→ WORK TO BE COMPLETED:
Show the lines below where "computer" occurs.

******************************

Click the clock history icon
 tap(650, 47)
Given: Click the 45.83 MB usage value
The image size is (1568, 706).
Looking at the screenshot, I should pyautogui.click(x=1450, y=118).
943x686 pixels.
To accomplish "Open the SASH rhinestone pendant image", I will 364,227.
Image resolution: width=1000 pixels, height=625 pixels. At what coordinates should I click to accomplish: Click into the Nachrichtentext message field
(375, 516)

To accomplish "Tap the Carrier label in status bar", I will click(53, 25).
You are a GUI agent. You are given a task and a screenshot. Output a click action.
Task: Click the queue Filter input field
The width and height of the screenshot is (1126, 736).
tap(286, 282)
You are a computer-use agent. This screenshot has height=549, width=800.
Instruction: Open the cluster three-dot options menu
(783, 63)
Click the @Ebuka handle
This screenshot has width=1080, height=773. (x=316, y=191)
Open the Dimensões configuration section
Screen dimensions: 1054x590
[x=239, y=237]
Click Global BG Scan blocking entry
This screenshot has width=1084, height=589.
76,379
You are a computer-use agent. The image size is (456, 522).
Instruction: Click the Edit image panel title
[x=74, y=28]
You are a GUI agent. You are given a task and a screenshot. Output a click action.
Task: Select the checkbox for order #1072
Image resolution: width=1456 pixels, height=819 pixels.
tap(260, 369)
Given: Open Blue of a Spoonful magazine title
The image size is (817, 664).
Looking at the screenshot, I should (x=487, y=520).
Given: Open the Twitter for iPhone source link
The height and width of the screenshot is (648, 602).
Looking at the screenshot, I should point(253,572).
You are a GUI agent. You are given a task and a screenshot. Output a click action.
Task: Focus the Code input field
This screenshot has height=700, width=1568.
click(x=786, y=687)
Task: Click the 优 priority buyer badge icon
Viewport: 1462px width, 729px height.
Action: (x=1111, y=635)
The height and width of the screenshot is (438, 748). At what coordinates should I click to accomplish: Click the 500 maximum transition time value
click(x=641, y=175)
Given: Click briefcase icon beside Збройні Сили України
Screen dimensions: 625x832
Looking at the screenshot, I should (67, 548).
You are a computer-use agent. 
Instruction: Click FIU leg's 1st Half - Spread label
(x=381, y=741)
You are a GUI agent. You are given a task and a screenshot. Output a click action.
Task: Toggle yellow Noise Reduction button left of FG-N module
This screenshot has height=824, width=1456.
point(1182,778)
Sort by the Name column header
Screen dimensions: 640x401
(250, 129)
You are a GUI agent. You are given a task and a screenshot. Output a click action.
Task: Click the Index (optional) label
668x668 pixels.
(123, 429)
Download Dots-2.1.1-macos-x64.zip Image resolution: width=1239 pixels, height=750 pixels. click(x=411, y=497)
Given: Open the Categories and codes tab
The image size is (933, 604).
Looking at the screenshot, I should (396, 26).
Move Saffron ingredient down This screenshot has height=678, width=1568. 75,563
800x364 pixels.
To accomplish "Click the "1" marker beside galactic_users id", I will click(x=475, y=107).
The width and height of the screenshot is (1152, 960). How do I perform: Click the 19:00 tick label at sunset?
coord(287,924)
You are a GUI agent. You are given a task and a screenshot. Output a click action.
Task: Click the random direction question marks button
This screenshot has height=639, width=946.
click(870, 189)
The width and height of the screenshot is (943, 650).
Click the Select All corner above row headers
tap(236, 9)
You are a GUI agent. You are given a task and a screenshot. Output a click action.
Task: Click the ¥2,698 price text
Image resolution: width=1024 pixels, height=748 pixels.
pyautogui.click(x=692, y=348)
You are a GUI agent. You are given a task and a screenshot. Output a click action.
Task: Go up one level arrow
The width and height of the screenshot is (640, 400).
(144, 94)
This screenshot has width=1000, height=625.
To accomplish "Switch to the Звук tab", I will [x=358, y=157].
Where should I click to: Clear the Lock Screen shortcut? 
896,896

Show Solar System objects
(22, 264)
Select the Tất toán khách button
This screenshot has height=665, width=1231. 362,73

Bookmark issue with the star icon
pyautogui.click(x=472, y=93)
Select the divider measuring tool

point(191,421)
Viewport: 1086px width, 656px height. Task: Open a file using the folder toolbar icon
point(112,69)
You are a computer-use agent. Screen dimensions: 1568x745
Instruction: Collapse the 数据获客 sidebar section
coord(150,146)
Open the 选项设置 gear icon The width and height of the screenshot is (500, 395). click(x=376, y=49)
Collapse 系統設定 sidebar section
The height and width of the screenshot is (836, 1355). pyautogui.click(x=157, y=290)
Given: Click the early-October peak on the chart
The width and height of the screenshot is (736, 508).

******************************

→ TASK OUTPUT:
You are a computer-use agent. This screenshot has height=549, width=800.
You are a computer-use agent. The image size is (456, 522).
You are a computer-use agent. 
You are a computer-use agent. Screen dimensions: 1568x745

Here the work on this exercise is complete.